Given our high index of suspicion for neonatal lupus, we consulted cardiology to rule out congenital heart block. The electrocardiogram revealed normal sinus rhythm with normal axis and intervals; an echocardiogram did not identify significant abnormalities. Complete blood cell count, electrolytes, and liver function studies were all normal. The patient's serum was positive for anti-SSA/Ro and anti-SSB/La antibodies. With cardiac involvement ruled out, the mother was reassured that the cutaneous lesions would resolve and was given a mild topical steroid to apply to the lesional skin. The infant's lesions cleared at approximately 4.5 months of age. She required no further treatment and continued to do well. The mother was counseled about the risks of neonatal lupus occurring in subsequent pregnancies and was instructed to notify her obstetrician of her history so that appropriate screening tests would be performed.
Comment
Neonatal lupus is a rare condition attributed to passively acquired autoantibodies (particularly anti-SSA/Ro, anti-SSB/La antibodies) and characterized by cardiac, cutaneous, hematologic, and hepatic manifestations. Mothers of patients with neonatal lupus may have active systemic lupus erythematosus or Sjogren syndrome, or they may be asymptomatic [1]. The characteristic lesions are erythematous, annular plaques with a tendency to involve the scalp, face, and periorbital region often causing a raccoon-eyes appearance [2]. Cutaneous manifestations often present during the first or second month, but can be present at birth. The lesions are transient, resolving with the clearance of maternal autoantibodies from the neonatal circulation at approximately 6 months of age [3].

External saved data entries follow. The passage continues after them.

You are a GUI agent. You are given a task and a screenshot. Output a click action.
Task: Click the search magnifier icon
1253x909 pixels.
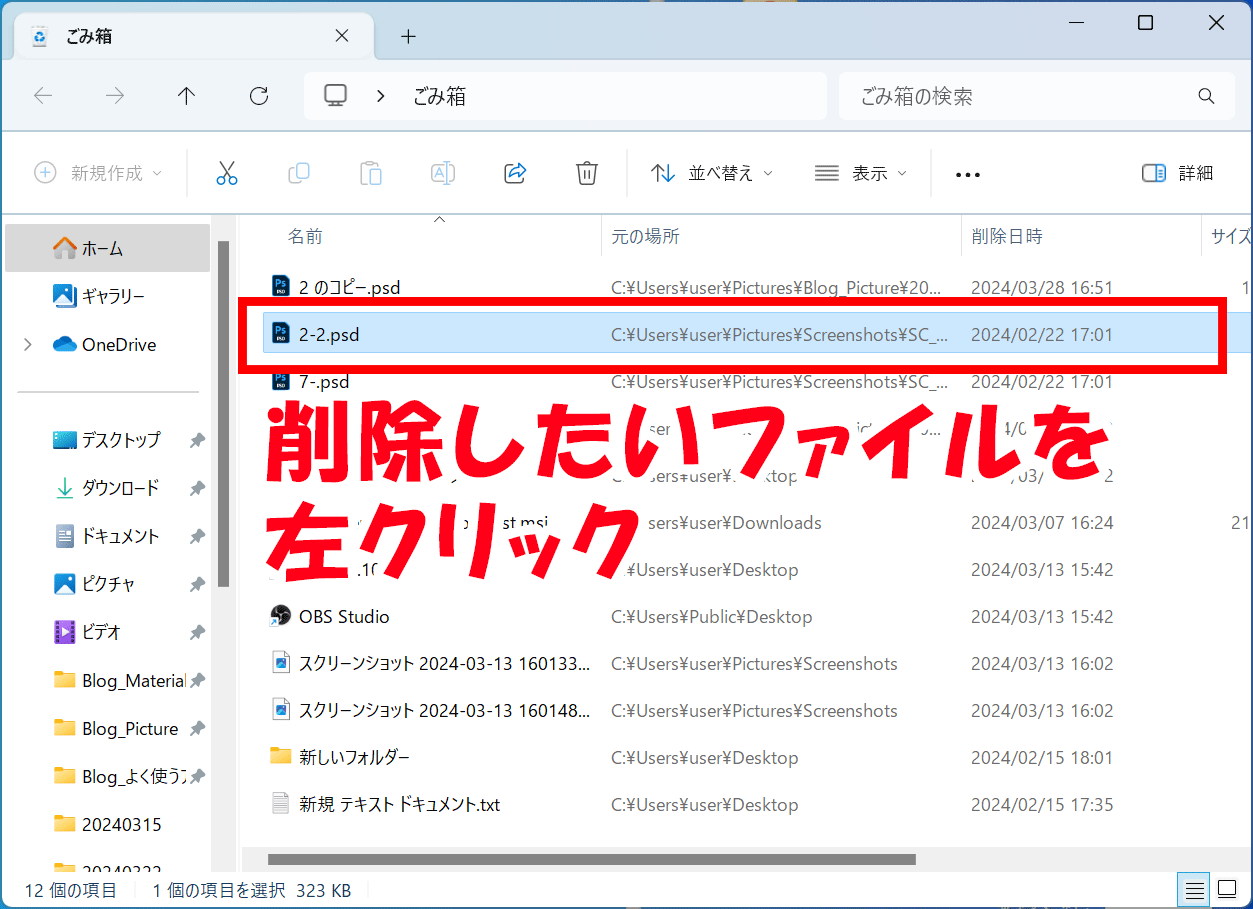tap(1205, 96)
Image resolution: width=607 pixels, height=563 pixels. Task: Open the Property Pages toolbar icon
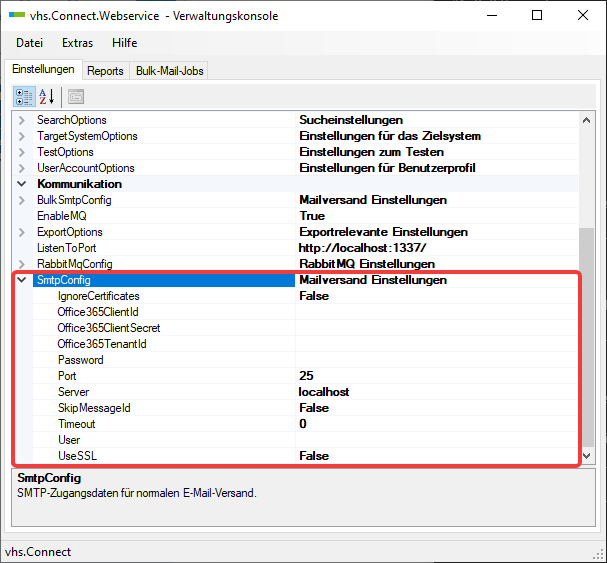76,97
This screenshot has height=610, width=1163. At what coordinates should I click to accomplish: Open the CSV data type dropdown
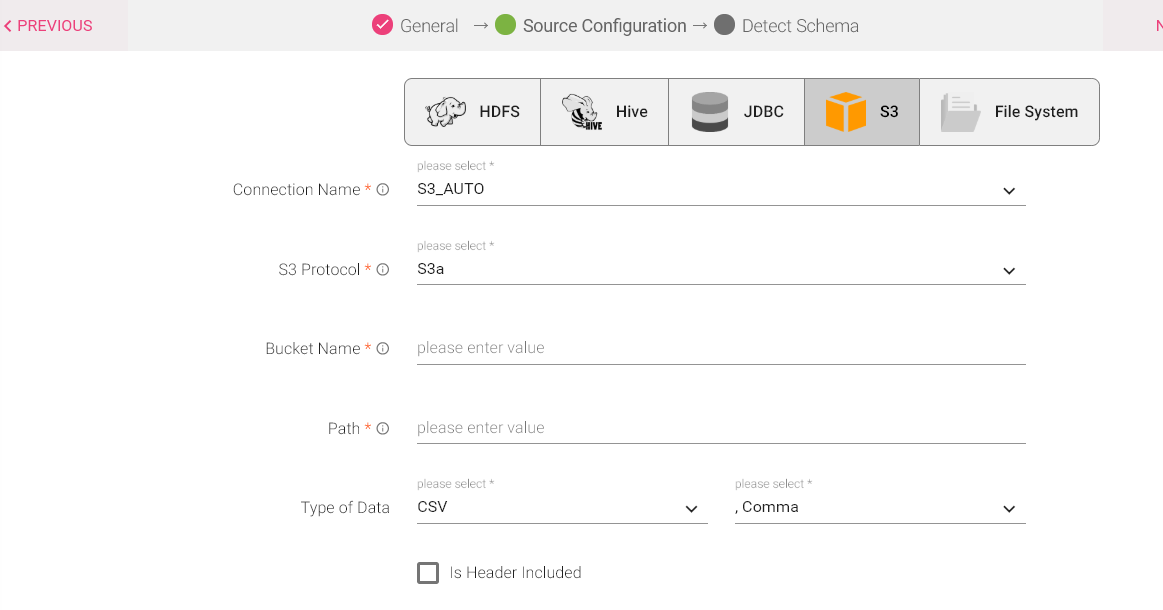click(690, 509)
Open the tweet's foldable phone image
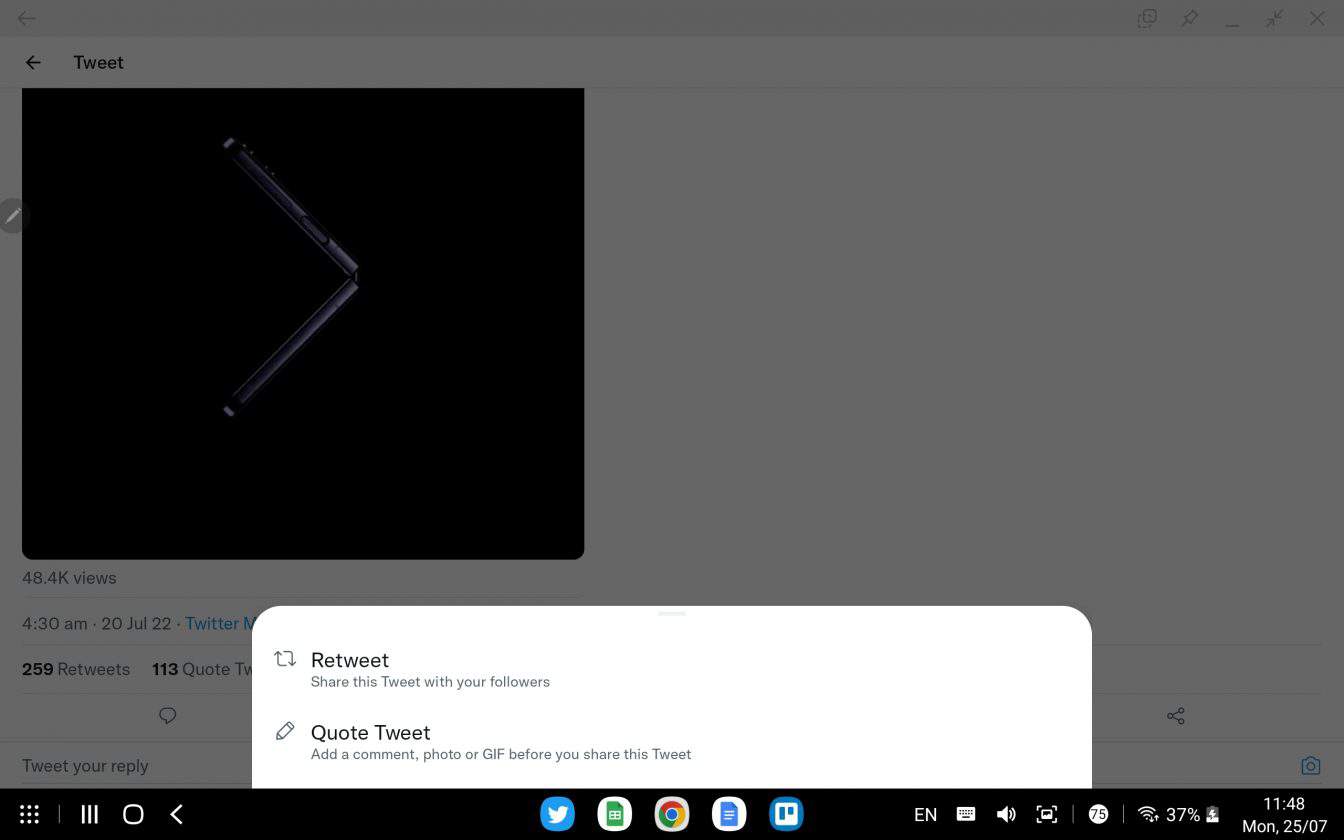Screen dimensions: 1344x840 click(303, 322)
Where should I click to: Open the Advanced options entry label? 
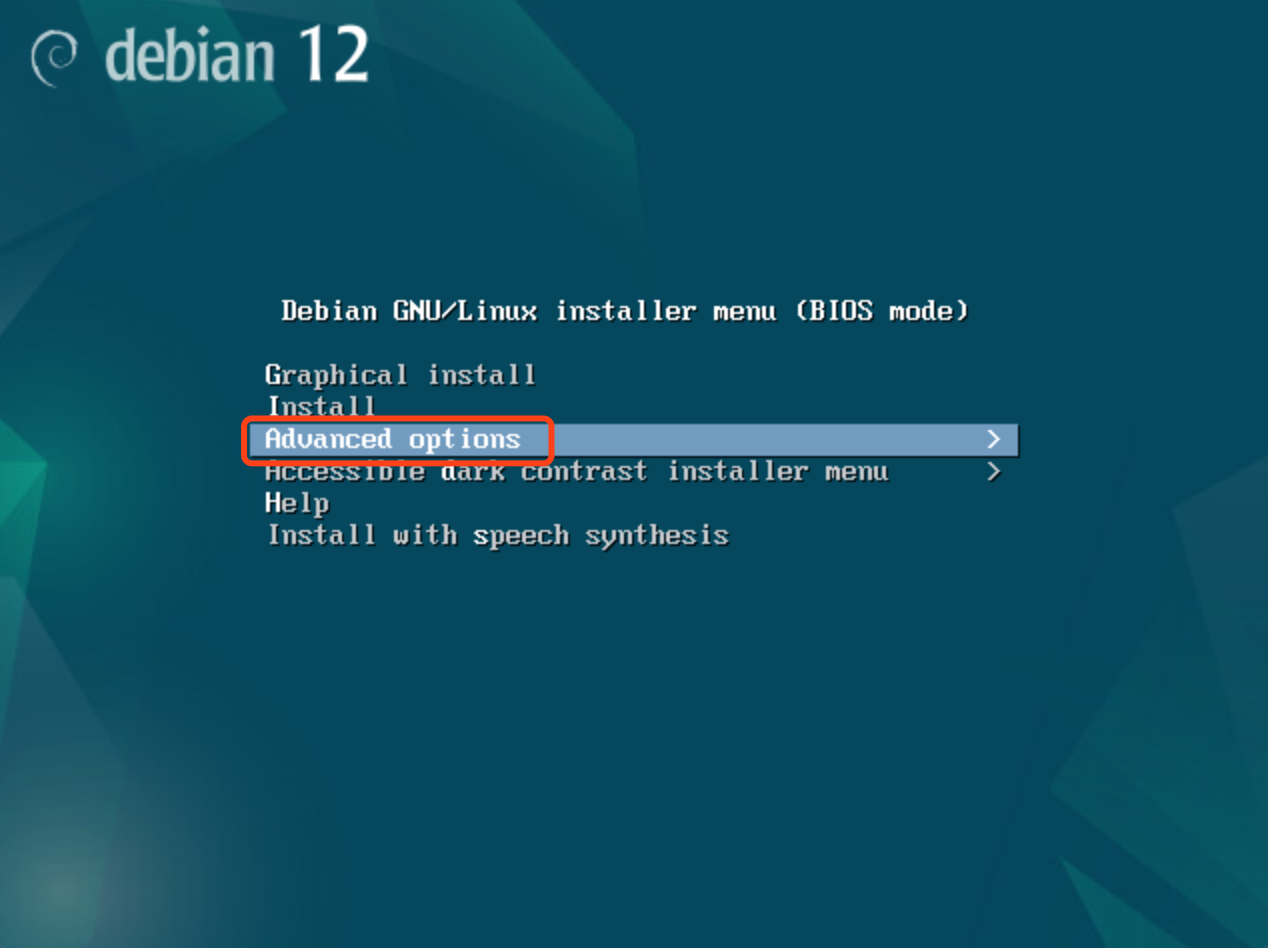click(393, 440)
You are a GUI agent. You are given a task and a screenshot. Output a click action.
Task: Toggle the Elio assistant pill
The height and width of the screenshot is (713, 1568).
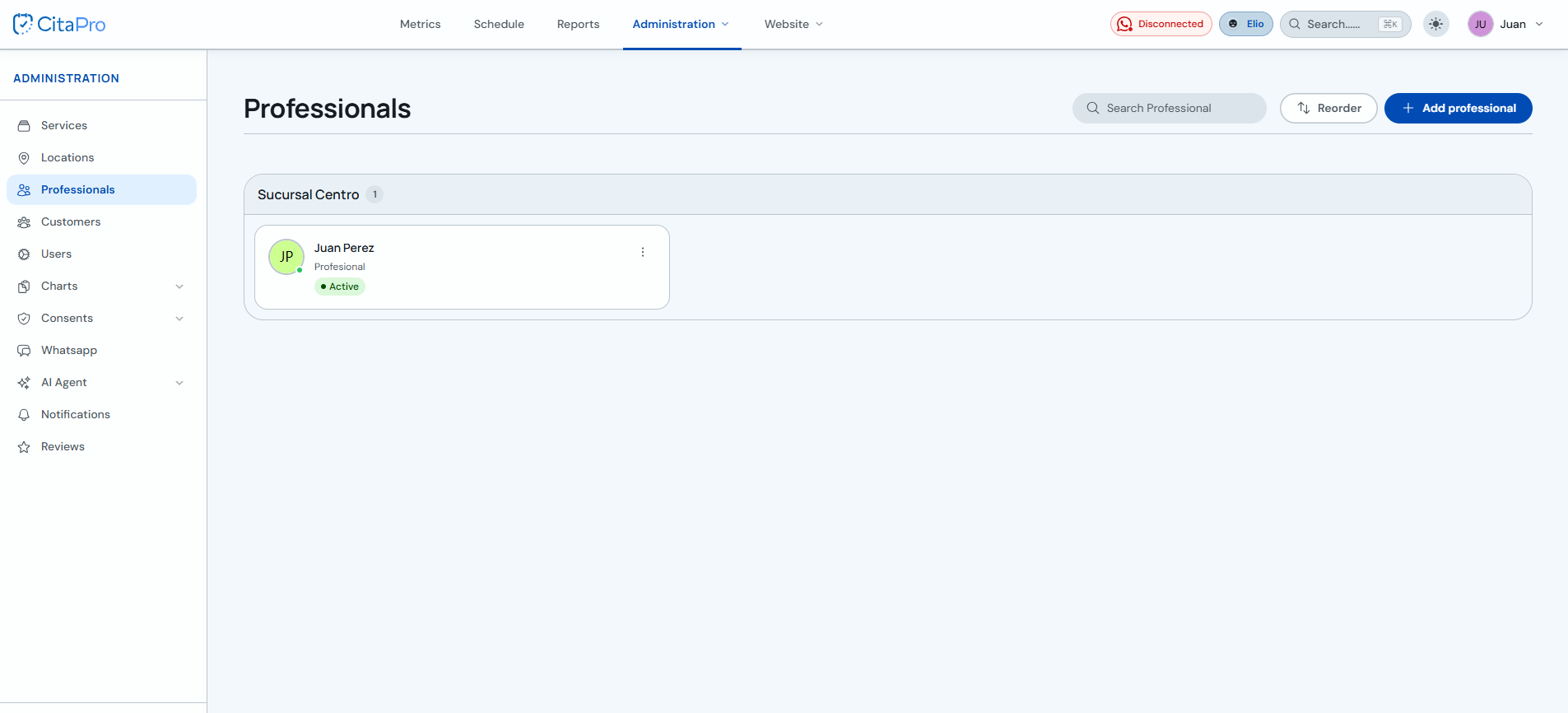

The greatest concern when making the diagnosis of neonatal lupus is the risk of congenital heart block, which occurs in 10 percent of the patients with neonatal lupus [4]. Congenital heart block can be diagnosed in-utero and once established it is irreversible [5]. The heart block is thought to result from the deposition of anti-SSA/Ro antibody at the atrioventricular node, which leads to fibrosis and calcification [6]. A recent study by Stea et al., showed that sera from mothers with lupus who gave birth to a child without neonatal lupus had higher anti-idiotypic antibody activity compared to mothers with a child with neonatal lupus, suggesting that the idiotypic antibodies may block pathogenic antibodies in the maternal sera [7]. Pregnant women with known systemic lupus erythematosus should undergo frequent monitoring of the fetal heart rate and weekly ultrasonography beginning at 16-17 weeks of gestation up to 26 weeks and then every other week until 34 weeks [5]. In any new case of neonatal lupus, an electrocardiogram should be performed to rule out a cardiac conduction deficit (e.g., heart block) and an echocardiogram should be performed to rule out cardiac malformations or cardiomyopathy.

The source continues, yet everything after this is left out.